イタリアに迫る“1958年の悪夢” 北アイルランドとの再会が呼び起こす不吉な歴史

イタリア代表

Football Italia

歴史が示す不吉な前兆

アッズーリのサポーター誰もが、三度目のW杯プレーオフが過去2回の悪夢の再来にならないことを願っている。しかし、歴史が示す前兆は決して明るくない。

サッカーに詳しいイタリア人の“ノンノ”(祖父)に、今回のプレーオフで最も避けたい相手を尋ねれば、真っ先に名前が挙がるのは北アイルランドだろう。ランキング最下位の第4ポットにいたとしても、その名前を聞くだけで震え上がるほどの因縁がある。1958年W杯予選、イタリアが初めてW杯行きを逃した「ウィンザー・パークの悲劇」。あの悪夢を記憶している世代にとって、北アイルランドは特別な存在だ。

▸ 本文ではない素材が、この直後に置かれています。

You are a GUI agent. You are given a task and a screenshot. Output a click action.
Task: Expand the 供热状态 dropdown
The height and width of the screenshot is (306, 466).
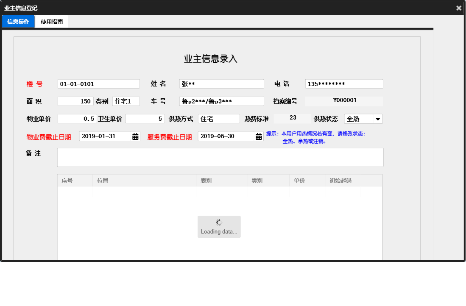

近年の北マケドニア、スウェーデンとのプレーオフ敗退がまだ生々しいが、かつては“W杯に行けなかった唯一の理由”が北アイルランドだった。それほど深い傷を残した歴史がある。

1958年「ウィンザー・パークの悲劇」

当時のチームを率いたアルフレード・フォーニ監督は、引き分けで十分な状況だったにもかかわらず攻撃的布陣を選択し、批判を浴びた。海外生まれのイタリア人選手(オリウンディ)起用も裏目に出たとの指摘もある。

そもそも当時のイタリアは、直前の対戦が“霧で主審が来られず急きょ親善試合扱い”となった「ベルファストの乱闘」で、北アイルランドの激しいフィジカルを経験済み。それでも本番で完全に呑まれ、2失点を喫して敗退。イタリア代表史上初のW杯落選という汚点を残した。